### Problem to work on
To complete the exercise, repeat every record exactly as it stands.

### Data under study
※ ※ ※

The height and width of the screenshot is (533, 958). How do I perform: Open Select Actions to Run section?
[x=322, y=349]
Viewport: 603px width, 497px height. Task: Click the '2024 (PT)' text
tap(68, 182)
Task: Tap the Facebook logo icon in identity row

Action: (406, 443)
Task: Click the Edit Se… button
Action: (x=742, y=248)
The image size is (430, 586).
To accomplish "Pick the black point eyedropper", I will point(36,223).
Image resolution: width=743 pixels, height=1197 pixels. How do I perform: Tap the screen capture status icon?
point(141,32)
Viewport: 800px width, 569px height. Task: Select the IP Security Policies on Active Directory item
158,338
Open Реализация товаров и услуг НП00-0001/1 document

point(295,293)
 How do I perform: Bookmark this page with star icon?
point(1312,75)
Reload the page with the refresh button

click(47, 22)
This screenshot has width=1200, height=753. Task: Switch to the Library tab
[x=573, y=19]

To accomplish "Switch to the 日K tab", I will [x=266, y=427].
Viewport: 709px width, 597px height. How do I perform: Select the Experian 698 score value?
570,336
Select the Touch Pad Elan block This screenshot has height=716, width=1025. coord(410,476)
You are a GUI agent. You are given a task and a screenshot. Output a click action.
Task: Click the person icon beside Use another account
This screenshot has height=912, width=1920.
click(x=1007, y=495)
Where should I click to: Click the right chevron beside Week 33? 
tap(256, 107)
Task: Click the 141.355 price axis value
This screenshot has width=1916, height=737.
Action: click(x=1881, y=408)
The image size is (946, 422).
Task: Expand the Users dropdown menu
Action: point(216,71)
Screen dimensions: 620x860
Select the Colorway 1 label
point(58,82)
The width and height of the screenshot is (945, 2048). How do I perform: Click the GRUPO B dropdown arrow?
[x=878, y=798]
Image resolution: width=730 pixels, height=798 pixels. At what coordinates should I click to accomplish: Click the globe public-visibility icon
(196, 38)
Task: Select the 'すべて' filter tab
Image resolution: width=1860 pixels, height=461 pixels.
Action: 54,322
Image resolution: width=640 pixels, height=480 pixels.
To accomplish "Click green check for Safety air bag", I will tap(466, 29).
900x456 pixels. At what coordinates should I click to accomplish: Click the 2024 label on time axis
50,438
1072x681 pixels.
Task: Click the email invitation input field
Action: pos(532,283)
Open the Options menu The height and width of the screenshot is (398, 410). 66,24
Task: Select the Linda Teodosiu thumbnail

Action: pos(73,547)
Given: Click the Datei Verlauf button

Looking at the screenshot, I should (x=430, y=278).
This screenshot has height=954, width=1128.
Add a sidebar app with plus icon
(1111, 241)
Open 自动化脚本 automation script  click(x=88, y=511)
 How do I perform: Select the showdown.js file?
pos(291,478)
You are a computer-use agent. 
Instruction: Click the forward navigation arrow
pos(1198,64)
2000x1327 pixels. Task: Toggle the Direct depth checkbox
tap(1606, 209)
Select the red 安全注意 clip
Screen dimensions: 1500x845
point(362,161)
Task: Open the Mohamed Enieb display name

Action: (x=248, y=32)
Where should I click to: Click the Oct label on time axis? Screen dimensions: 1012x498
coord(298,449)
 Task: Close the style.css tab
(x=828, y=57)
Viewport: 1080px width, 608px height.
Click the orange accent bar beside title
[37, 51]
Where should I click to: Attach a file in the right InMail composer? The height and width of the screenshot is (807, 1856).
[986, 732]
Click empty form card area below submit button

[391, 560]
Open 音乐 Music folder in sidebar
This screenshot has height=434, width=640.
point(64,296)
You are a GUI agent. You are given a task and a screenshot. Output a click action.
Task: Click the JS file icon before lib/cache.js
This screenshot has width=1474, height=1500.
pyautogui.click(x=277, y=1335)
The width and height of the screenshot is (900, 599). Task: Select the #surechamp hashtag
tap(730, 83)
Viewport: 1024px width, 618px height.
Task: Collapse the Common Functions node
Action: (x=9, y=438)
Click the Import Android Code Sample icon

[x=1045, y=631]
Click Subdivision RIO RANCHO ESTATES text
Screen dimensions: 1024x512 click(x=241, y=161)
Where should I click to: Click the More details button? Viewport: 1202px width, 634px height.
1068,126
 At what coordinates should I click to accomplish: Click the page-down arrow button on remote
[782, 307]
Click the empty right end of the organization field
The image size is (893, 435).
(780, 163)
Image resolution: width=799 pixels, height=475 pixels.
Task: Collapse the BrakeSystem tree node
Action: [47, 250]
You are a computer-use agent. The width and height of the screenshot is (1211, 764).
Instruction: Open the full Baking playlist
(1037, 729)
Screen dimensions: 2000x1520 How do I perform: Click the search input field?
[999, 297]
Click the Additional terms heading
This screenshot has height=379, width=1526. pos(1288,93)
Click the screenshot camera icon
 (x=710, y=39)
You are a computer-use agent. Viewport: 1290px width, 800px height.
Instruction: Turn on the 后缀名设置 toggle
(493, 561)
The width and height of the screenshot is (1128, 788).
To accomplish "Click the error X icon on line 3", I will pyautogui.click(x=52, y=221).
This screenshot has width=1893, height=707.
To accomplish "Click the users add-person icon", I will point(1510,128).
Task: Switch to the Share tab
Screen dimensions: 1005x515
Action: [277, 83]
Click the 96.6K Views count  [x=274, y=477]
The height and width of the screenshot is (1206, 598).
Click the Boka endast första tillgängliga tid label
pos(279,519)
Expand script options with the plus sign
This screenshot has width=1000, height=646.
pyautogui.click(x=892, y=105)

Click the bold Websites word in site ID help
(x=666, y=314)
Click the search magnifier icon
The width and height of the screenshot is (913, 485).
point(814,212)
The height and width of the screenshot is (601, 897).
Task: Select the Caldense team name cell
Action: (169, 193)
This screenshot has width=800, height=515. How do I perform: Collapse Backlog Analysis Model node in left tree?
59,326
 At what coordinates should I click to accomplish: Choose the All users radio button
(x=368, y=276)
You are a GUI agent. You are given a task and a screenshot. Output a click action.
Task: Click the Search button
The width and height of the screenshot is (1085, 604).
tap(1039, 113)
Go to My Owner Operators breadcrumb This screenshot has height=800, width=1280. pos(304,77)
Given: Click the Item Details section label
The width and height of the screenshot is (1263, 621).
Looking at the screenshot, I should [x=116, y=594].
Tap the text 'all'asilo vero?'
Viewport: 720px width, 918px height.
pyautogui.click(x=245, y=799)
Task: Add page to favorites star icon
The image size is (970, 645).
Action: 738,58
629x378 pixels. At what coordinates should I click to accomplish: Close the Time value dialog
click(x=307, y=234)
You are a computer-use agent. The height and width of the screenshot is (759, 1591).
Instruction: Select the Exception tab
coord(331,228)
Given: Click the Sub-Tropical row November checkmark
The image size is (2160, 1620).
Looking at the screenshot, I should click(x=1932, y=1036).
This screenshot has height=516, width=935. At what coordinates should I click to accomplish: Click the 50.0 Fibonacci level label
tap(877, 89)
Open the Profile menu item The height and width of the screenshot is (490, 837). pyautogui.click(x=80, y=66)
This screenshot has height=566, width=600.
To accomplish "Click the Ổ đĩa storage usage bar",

※ ※ ※

### Completed exercise
The height and width of the screenshot is (533, 958). How do I perform: Open Select Actions to Run section?
[x=322, y=349]
Viewport: 603px width, 497px height. Task: Click the '2024 (PT)' text
tap(68, 182)
Task: Tap the Facebook logo icon in identity row

Action: (406, 443)
Task: Click the Edit Se… button
Action: (x=742, y=248)
The image size is (430, 586).
To accomplish "Pick the black point eyedropper", I will point(36,223).
Image resolution: width=743 pixels, height=1197 pixels. How do I perform: Tap the screen capture status icon?
point(141,32)
Viewport: 800px width, 569px height. Task: Select the IP Security Policies on Active Directory item
158,338
Open Реализация товаров и услуг НП00-0001/1 document

point(295,293)
 How do I perform: Bookmark this page with star icon?
point(1312,75)
Reload the page with the refresh button

click(47, 22)
This screenshot has width=1200, height=753. Task: Switch to the Library tab
[x=573, y=19]

To accomplish "Switch to the 日K tab", I will [x=266, y=427].
Viewport: 709px width, 597px height. How do I perform: Select the Experian 698 score value?
570,336
Select the Touch Pad Elan block This screenshot has height=716, width=1025. coord(410,476)
You are a GUI agent. You are given a task and a screenshot. Output a click action.
Task: Click the person icon beside Use another account
This screenshot has height=912, width=1920.
click(x=1007, y=495)
Where should I click to: Click the right chevron beside Week 33? 
tap(256, 107)
Task: Click the 141.355 price axis value
This screenshot has width=1916, height=737.
Action: click(x=1881, y=408)
The image size is (946, 422).
Task: Expand the Users dropdown menu
Action: point(216,71)
Screen dimensions: 620x860
Select the Colorway 1 label
point(58,82)
The width and height of the screenshot is (945, 2048). How do I perform: Click the GRUPO B dropdown arrow?
[x=878, y=798]
Image resolution: width=730 pixels, height=798 pixels. At what coordinates should I click to accomplish: Click the globe public-visibility icon
(196, 38)
Task: Select the 'すべて' filter tab
Image resolution: width=1860 pixels, height=461 pixels.
Action: 54,322
Image resolution: width=640 pixels, height=480 pixels.
To accomplish "Click green check for Safety air bag", I will tap(466, 29).
900x456 pixels. At what coordinates should I click to accomplish: Click the 2024 label on time axis
50,438
1072x681 pixels.
Task: Click the email invitation input field
Action: pos(532,283)
Open the Options menu The height and width of the screenshot is (398, 410). 66,24
Task: Select the Linda Teodosiu thumbnail

Action: pos(73,547)
Given: Click the Datei Verlauf button

Looking at the screenshot, I should (x=430, y=278).
This screenshot has height=954, width=1128.
Add a sidebar app with plus icon
(1111, 241)
Open 自动化脚本 automation script  click(x=88, y=511)
 How do I perform: Select the showdown.js file?
pos(291,478)
You are a computer-use agent. 
Instruction: Click the forward navigation arrow
pos(1198,64)
2000x1327 pixels. Task: Toggle the Direct depth checkbox
tap(1606, 209)
Select the red 安全注意 clip
Screen dimensions: 1500x845
point(362,161)
Task: Open the Mohamed Enieb display name

Action: (x=248, y=32)
Where should I click to: Click the Oct label on time axis? Screen dimensions: 1012x498
coord(298,449)
 Task: Close the style.css tab
(x=828, y=57)
Viewport: 1080px width, 608px height.
Click the orange accent bar beside title
[37, 51]
Where should I click to: Attach a file in the right InMail composer? The height and width of the screenshot is (807, 1856).
[986, 732]
Click empty form card area below submit button

[391, 560]
Open 音乐 Music folder in sidebar
This screenshot has height=434, width=640.
point(64,296)
You are a GUI agent. You are given a task and a screenshot. Output a click action.
Task: Click the JS file icon before lib/cache.js
This screenshot has width=1474, height=1500.
pyautogui.click(x=277, y=1335)
The width and height of the screenshot is (900, 599). Task: Select the #surechamp hashtag
tap(730, 83)
Viewport: 1024px width, 618px height.
Task: Collapse the Common Functions node
Action: (x=9, y=438)
Click the Import Android Code Sample icon

[x=1045, y=631]
Click Subdivision RIO RANCHO ESTATES text
Screen dimensions: 1024x512 click(x=241, y=161)
Where should I click to: Click the More details button? Viewport: 1202px width, 634px height.
1068,126
 At what coordinates should I click to accomplish: Click the page-down arrow button on remote
[782, 307]
Click the empty right end of the organization field
The image size is (893, 435).
(780, 163)
Image resolution: width=799 pixels, height=475 pixels.
Task: Collapse the BrakeSystem tree node
Action: [47, 250]
You are a computer-use agent. The width and height of the screenshot is (1211, 764).
Instruction: Open the full Baking playlist
(1037, 729)
Screen dimensions: 2000x1520 How do I perform: Click the search input field?
[999, 297]
Click the Additional terms heading
This screenshot has height=379, width=1526. pos(1288,93)
Click the screenshot camera icon
 (x=710, y=39)
You are a computer-use agent. Viewport: 1290px width, 800px height.
Instruction: Turn on the 后缀名设置 toggle
(493, 561)
The width and height of the screenshot is (1128, 788).
To accomplish "Click the error X icon on line 3", I will pyautogui.click(x=52, y=221).
This screenshot has width=1893, height=707.
To accomplish "Click the users add-person icon", I will point(1510,128).
Task: Switch to the Share tab
Screen dimensions: 1005x515
Action: [277, 83]
Click the 96.6K Views count  [x=274, y=477]
The height and width of the screenshot is (1206, 598).
Click the Boka endast första tillgängliga tid label
pos(279,519)
Expand script options with the plus sign
This screenshot has width=1000, height=646.
pyautogui.click(x=892, y=105)

Click the bold Websites word in site ID help
(x=666, y=314)
Click the search magnifier icon
The width and height of the screenshot is (913, 485).
point(814,212)
The height and width of the screenshot is (601, 897).
Task: Select the Caldense team name cell
Action: (169, 193)
This screenshot has width=800, height=515. How do I perform: Collapse Backlog Analysis Model node in left tree?
59,326
 At what coordinates should I click to accomplish: Choose the All users radio button
(x=368, y=276)
You are a GUI agent. You are given a task and a screenshot. Output a click action.
Task: Click the Search button
The width and height of the screenshot is (1085, 604).
tap(1039, 113)
Go to My Owner Operators breadcrumb This screenshot has height=800, width=1280. pos(304,77)
Given: Click the Item Details section label
The width and height of the screenshot is (1263, 621).
Looking at the screenshot, I should [x=116, y=594].
Tap the text 'all'asilo vero?'
Viewport: 720px width, 918px height.
pyautogui.click(x=245, y=799)
Task: Add page to favorites star icon
The image size is (970, 645).
Action: 738,58
629x378 pixels. At what coordinates should I click to accomplish: Close the Time value dialog
click(x=307, y=234)
You are a computer-use agent. The height and width of the screenshot is (759, 1591).
Instruction: Select the Exception tab
coord(331,228)
Given: Click the Sub-Tropical row November checkmark
The image size is (2160, 1620).
Looking at the screenshot, I should click(x=1932, y=1036).
This screenshot has height=516, width=935. At what coordinates should I click to accomplish: Click the 50.0 Fibonacci level label
tap(877, 89)
Open the Profile menu item The height and width of the screenshot is (490, 837). pyautogui.click(x=80, y=66)
This screenshot has height=566, width=600.
To accomplish "Click the Ổ đĩa storage usage bar",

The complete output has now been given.